**Passage provided**.
++++++++++++++++++++

[Community Puzzle] Search Race

CommunityBot · May 21, 2020, 9:51pm

https://www.codingame.com/multiplayer/optimization/search-race

Send your feedback or ask for help here!

Created by @Illedan,validated by @Astrobytes,@struct and @Scarfield.
If you have any issues, feel free to ping them.

Jay_Jayjay · May 21, 2020, 10:42pm

Is there a way to create a custom map for testing?

Illedan · May 21, 2020, 11:08pm

No, but it is a good idea. I’ll try to code something tomorrow to add that!

TBali · May 22, 2020, 12:45pm

Hmm, this one sounds a bit familiar…
Is it exactly same physics/rules as CSB, just solo?
(Sorry, could check myself but I am as lazy as a Haskell expression evaluator…)

Illedan · May 22, 2020, 1:28pm

Yes, it is CSB, but solo. My own motivation for making this is to have a playground to work with simpler NN for CG.

darkhorse64 · May 22, 2020, 5:49pm

Contrary to CSB, the positions are truncated and not rounded to the nearest integer even if the statement says so.

Illedan · May 22, 2020, 8:49pm

I found this not possible as there is no way to enter custom input for Optimization puzzles.

JBM · May 22, 2020, 10:59pm

Please!

Some of us aren’t up to real AI and must resort to mere simulation.
We have to know: truncate or round?

Illedan · May 22, 2020, 11:08pm

Angles are rounded.
Position is truncated
Speed is truncated.

docri · June 27, 2020, 6:00pm

First I 'd like to thank @Illedan for putting this together, very much appreciated! I was looking for a pure driving simulation to work on my predictions for CSB, and this is it. Well done.

Now for a little rant. The turning physics in the game do not behave at all like described. From the description:

It will at max turn 18 degrees from where the current heading are.

And, in the expert rules:

The car rotates to face the target point, with a maximum of 18 degrees.

Furthermore, in the input specification:

angle. Heading angle in degrees between 0 and 360 for the Car.

So one might think the ‘angle’ input is what defines the ‘current heading’. Not so. There are two scenarios:

The desired turning angle is < pi/10
The desired turning angle is >= pi/10

In scenario 1, the current heading is actually defined by the relative positions of the car and the target and no rounding of angles occurs in the computation of the acceleration for the next move. Using the angle reported in the turn’s input will (occasionally) yield wrong predictions in this scenario.

That’s confusing enough, but it gets better. The reported ‘angle’ is not the ‘current heading’ in scenario 2 either! That’s because there is an intermediate rounding hidden in the engine: at the end of each turn, the game engine converts the current angle to degrees and rounds it to the nearest integer degree. Then it gets converted back to radians and mapped to [0, 2pi]. Finally, when the angle is reported to the player, it gets rounded to the nearest integer degree again. But the engine uses the angle from before this final rounding to compute the acceleration for the next turn. That’s a value player code never sees nor can easily derive from the inputs. Sure, knowing this you can keep track, but hey…

To be fair, there is this sentence with a link to the engine code on github in the documentation:

If you’re going to run local simulations, you’ll need to look at the referee.

++++++++++++++++++++

**Dataset records**.
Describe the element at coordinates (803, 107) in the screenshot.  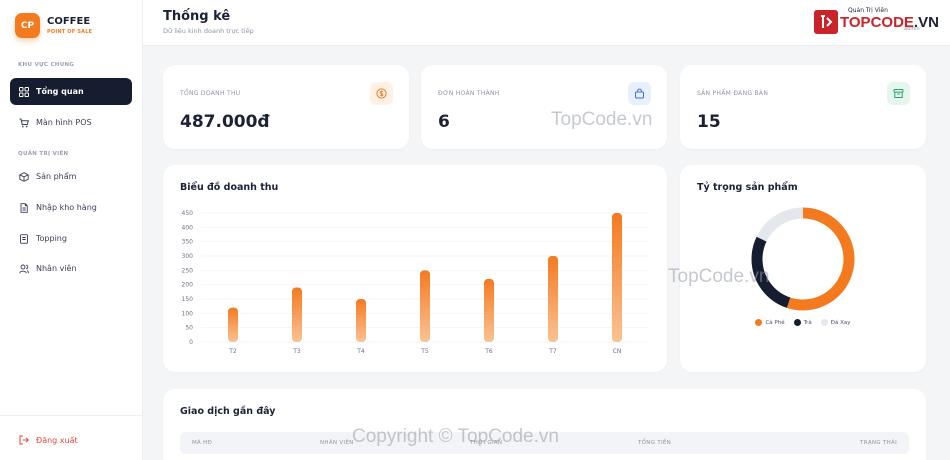
I see `stat-card-products: SẢN PHẨM ĐANG BÁN 15` at that location.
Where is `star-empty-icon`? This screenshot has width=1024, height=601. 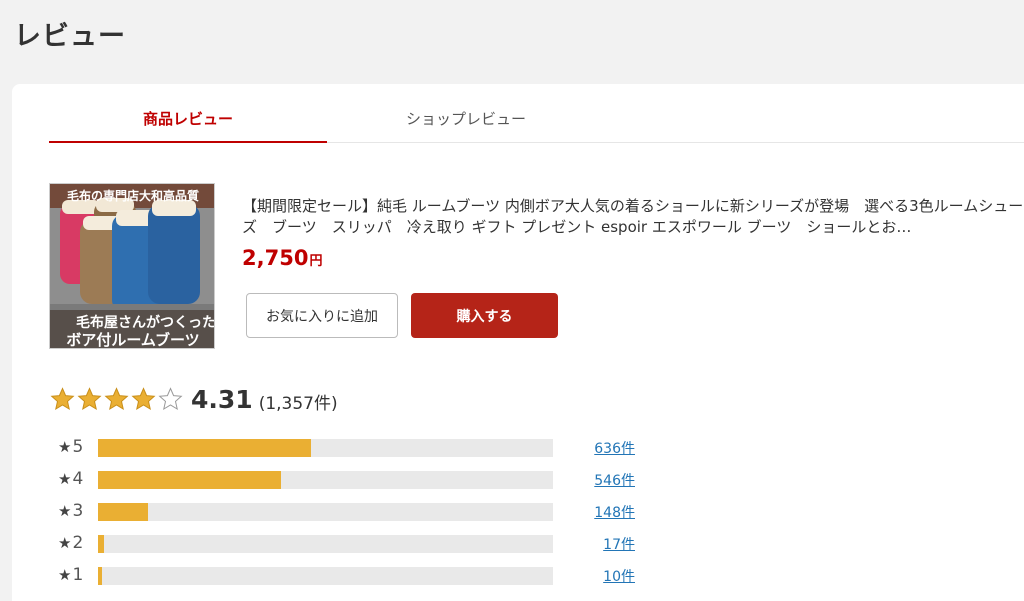 star-empty-icon is located at coordinates (170, 398).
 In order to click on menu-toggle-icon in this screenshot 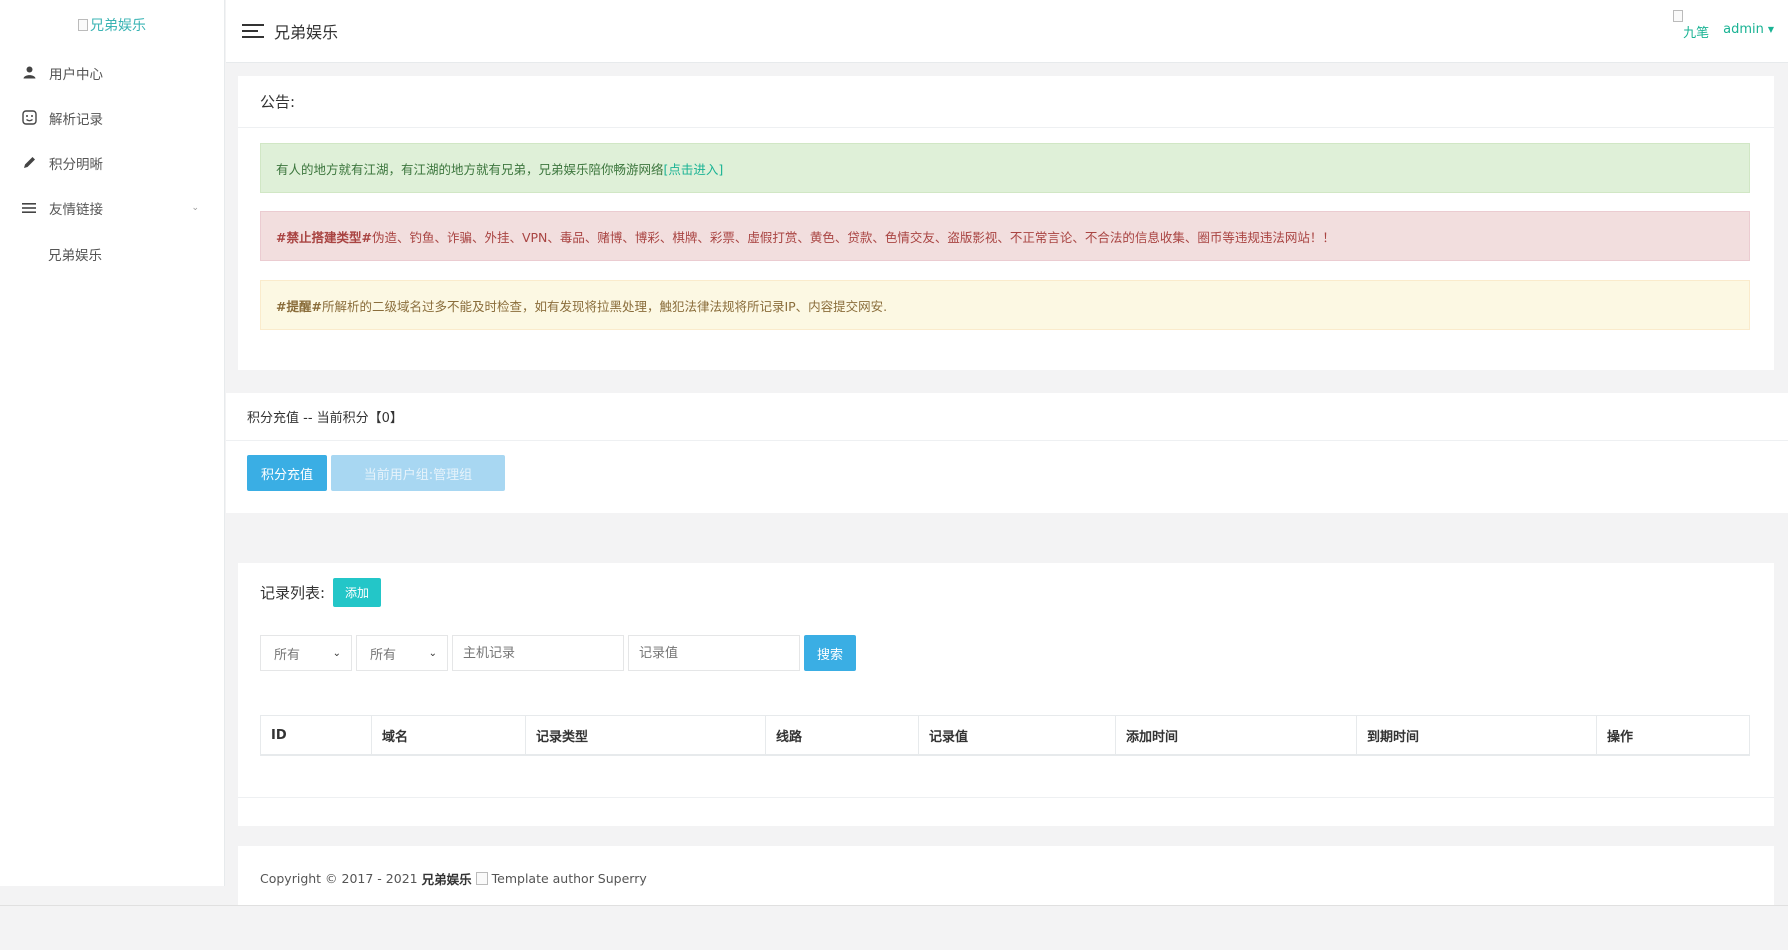, I will do `click(253, 31)`.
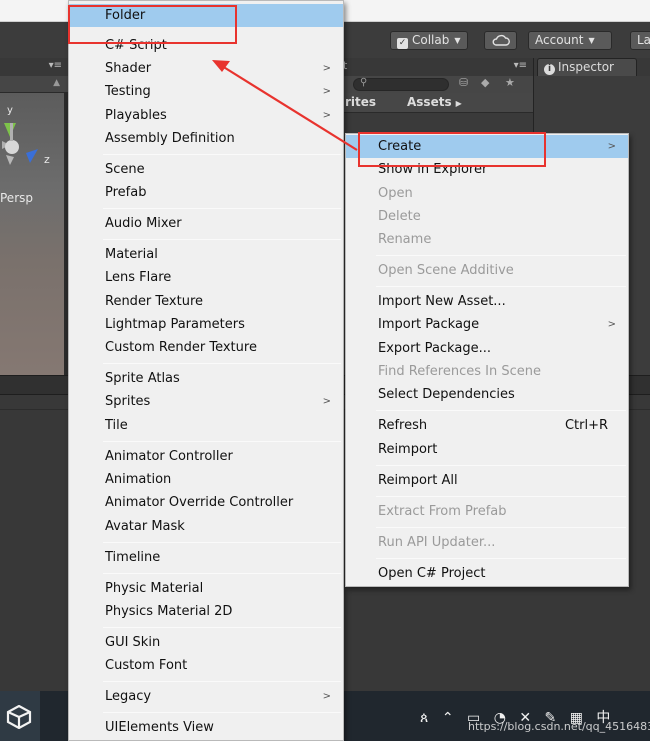  I want to click on project-header: rites Assets ▶, so click(438, 103).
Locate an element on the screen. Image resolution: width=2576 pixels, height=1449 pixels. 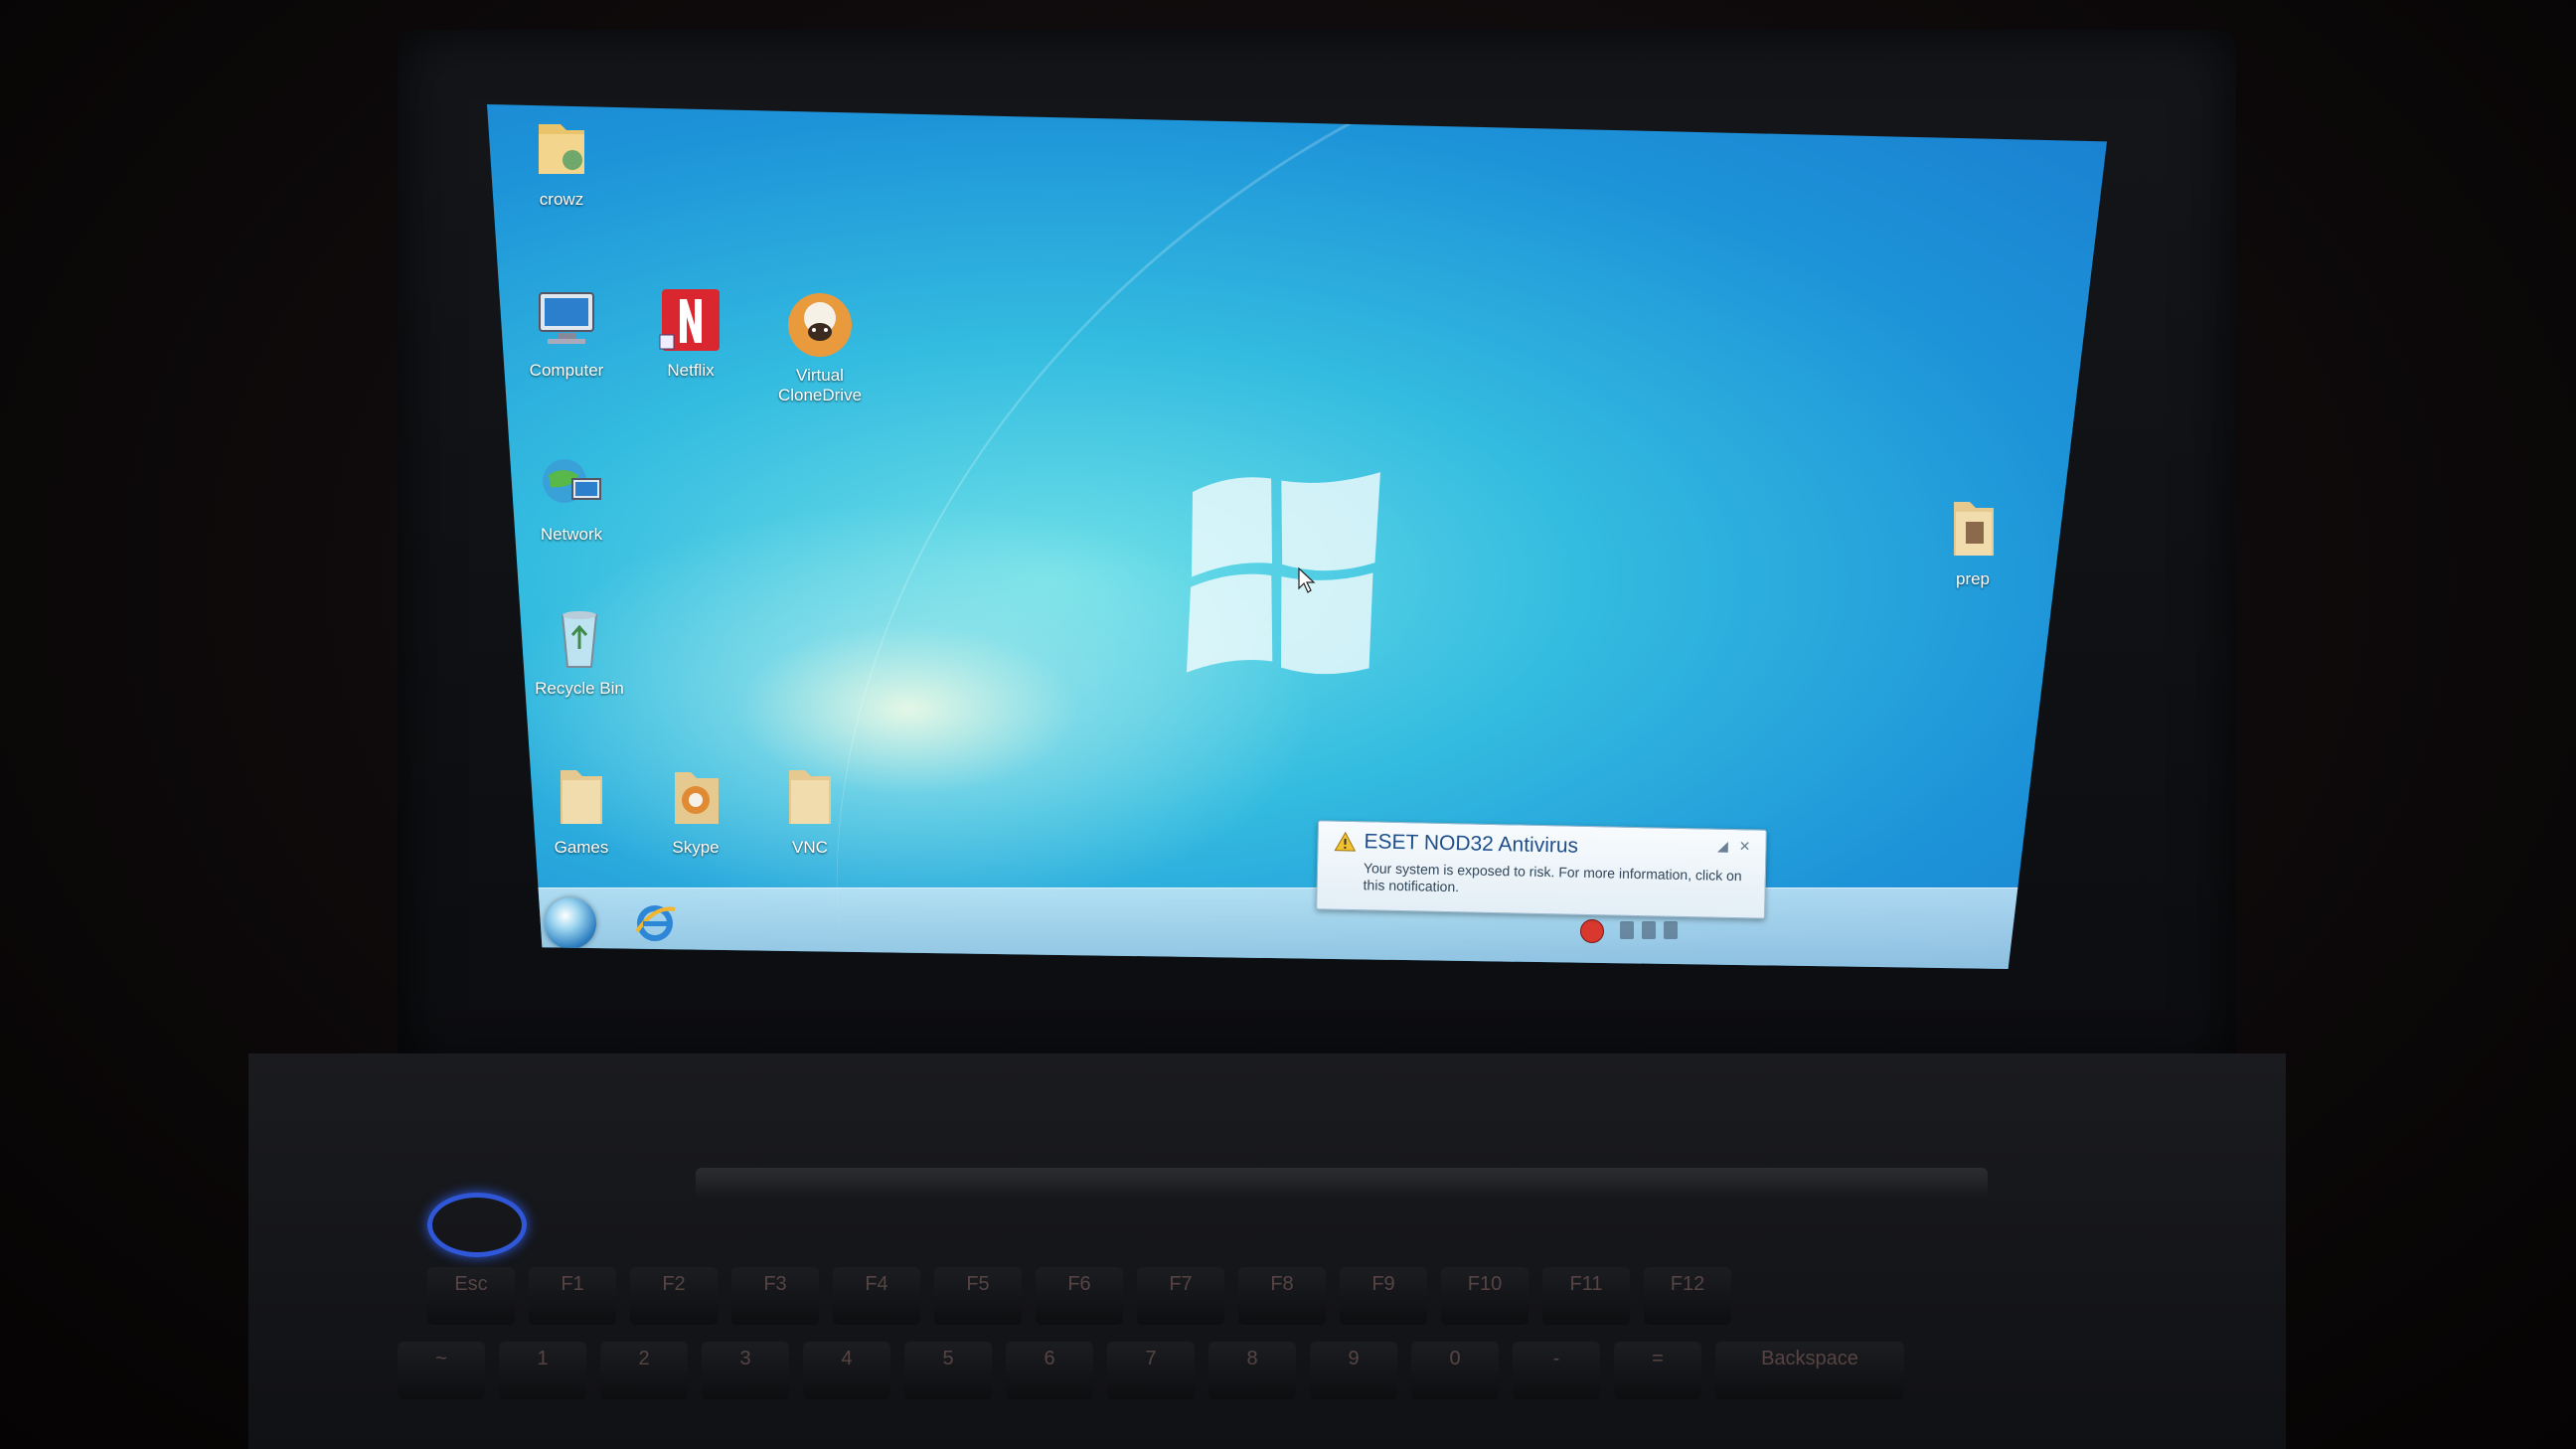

++++++++++++++++++++

**Work required**. Transcribe the Search Race thread verbatim between "No, but it is" and "Haskell expression evaluator…)", inclusive. The records have no connection to the Search Race thread.

**Solution to this problem**.
No, but it is a good idea. I’ll try to code something tomorrow to add that!

TBali · May 22, 2020, 12:45pm

Hmm, this one sounds a bit familiar…
Is it exactly same physics/rules as CSB, just solo?
(Sorry, could check myself but I am as lazy as a Haskell expression evaluator…)